# New Rod?



## johnf (Jan 20, 2012)

I picked up a 9' medium action (4-20Lb) Ugly Stick for my yearly surf fishing trip. I've got a 7' Med heavy and it's just to stiff and hard to cast light baits and jigs. Will this one be better for me for whiting and pops? What reel would you put on it? Anyone ever use the Cabelas salt water striker?


----------



## johnf (Jan 20, 2012)

No takers?


----------



## WDE (Jul 24, 2012)

I have a hurricane black beauty 11' I got at academy for around 30$. Not too stiff and has a light tip to cast light baits. Great Rod! They should have them in 8,9 and 10 ft too. Ive got a penn battle 8000 on it. Love the combo.


----------



## johnf (Jan 20, 2012)

I talked to a buddy who is better versed on rods. He doesn't think this will be good for what I want. 

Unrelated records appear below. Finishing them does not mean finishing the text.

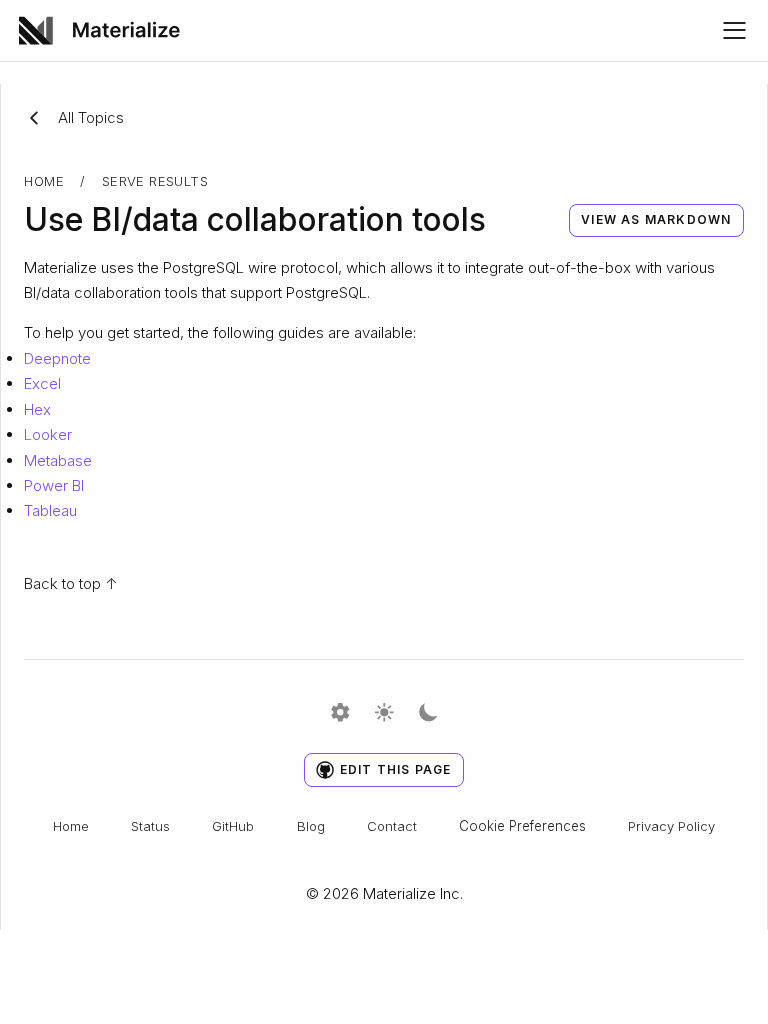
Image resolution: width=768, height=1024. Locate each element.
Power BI (54, 485)
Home (44, 181)
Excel (42, 383)
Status (150, 826)
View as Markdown (656, 219)
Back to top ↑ (70, 583)
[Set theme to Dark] (428, 714)
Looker (48, 434)
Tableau (50, 510)
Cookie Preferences (522, 826)
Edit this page (396, 769)
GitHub (233, 826)
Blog (311, 826)
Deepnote (57, 358)
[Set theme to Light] (384, 714)
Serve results (155, 181)
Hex (37, 409)
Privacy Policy (671, 826)
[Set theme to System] (340, 714)
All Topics (91, 117)
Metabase (58, 460)
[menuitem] (106, 30)
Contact (392, 826)
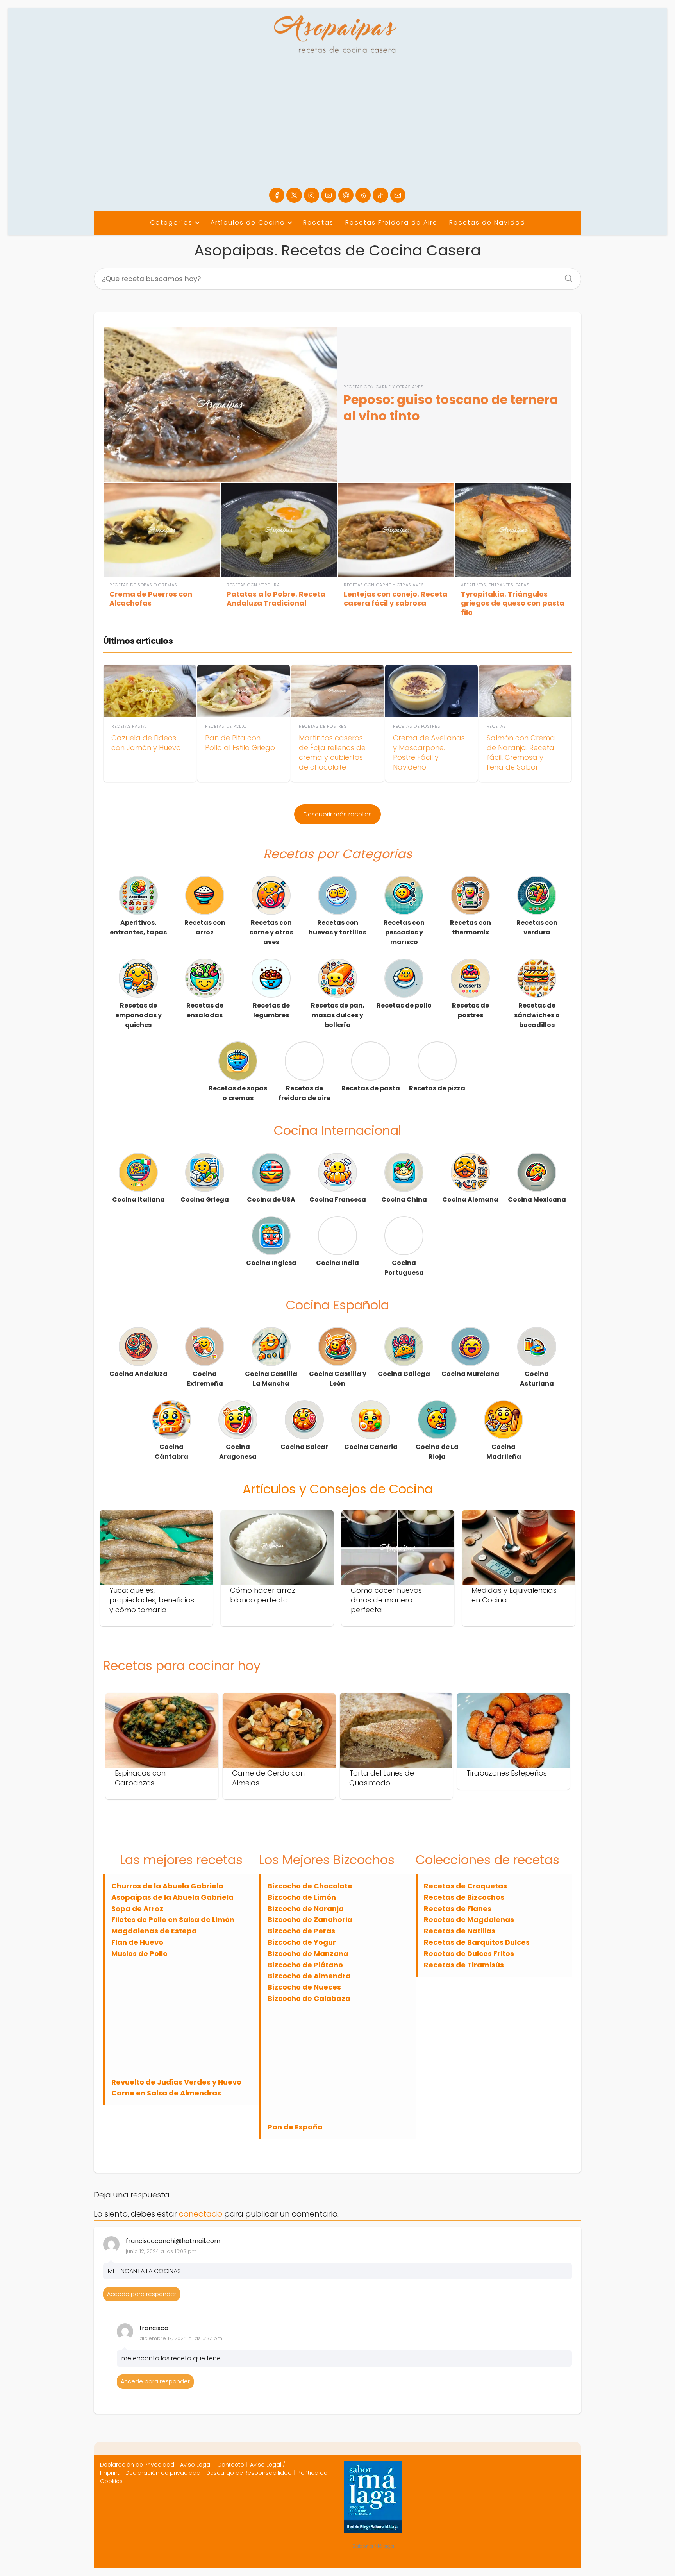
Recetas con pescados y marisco (404, 932)
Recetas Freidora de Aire (391, 222)
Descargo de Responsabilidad (249, 2473)
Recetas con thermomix (470, 927)
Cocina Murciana (470, 1373)
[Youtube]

I want something that I can cast lures into the surf that would be a bit more like bass fishing than catfishing. I want something that will throw a gotcha or spook out pretty far.


----------



## straiders98 (Aug 6, 2012)

The thing thats hard about surf fishing is that you want a longer rod soo that you can cast far, but its alot harder to work a lure with a long rod.


----------



## Pompano Joe (Jan 28, 2009)

Search ebay for Palegic rods. They're not super high quality, but fit your description exactly. I purchased a couple from overseas a couple of years back, just to flexible for me. I had the 11s.

joe


----------



## johnf (Jan 20, 2012)

Thanks for the advice Joe, but those seem to run about $350. That's a little steep for a guy who fishes about 5 days a year on the beach.


----------



## zaraspookin (Feb 27, 2010)

I like some of the Cabelas rods, but You might wanna check out something like a BPS Power stick or the Penn power Stick, Both rods can be purchased for $100. Bucks or less, or if you can visit your local Academy Sports, Okuma makes some inexpensive rods that might meet your 5 days a year needs. +1 on Mr.98.. It's hard to find the best of both worlds, when using a longer rod, that will chunk a spook or a gotcha 200' and still be able to work the rod..For me, My go to rod is a BPS Offshore Extreme 7 1/2' casting rod w/ abu 6500 20# power pro braid, no problem in getting the LARGER Lures out there a good distance...just my $.02...if you think it looks good, feels good, smells good, it probably is good!!... Well maybe I was thinking something else.....anyway GOOD luck!!


----------



## johnf (Jan 20, 2012)

Thanks, I primarily crappy and trout fish with ultralight gear on small lakes and streams. Surf fishing is pretty new. I don't honestly know what feels, or looks good when it comes to anything in the ocean. I have been told several times "if it smells like fish, don't eat it".


----------



## straiders98 (Aug 6, 2012)

Go into a bait shop down here, grab a $30 dollar surf rod. If youre only using it five days a year, dont waste your money..


----------



## johnf (Jan 20, 2012)

straiders98 said:


> Go into a bait shop down here, grab a $30 dollar surf rod. If youre only using it five days a year, dont waste your money..


 
There's an answer I can live with. I'm thinking about a SaltStriker from Cabelas for a reel. Has anyone used it? I've been using a $20 Shakespere reel and just throwing it away at the end of the trip, but would like something that will last a little better in the salt.


----------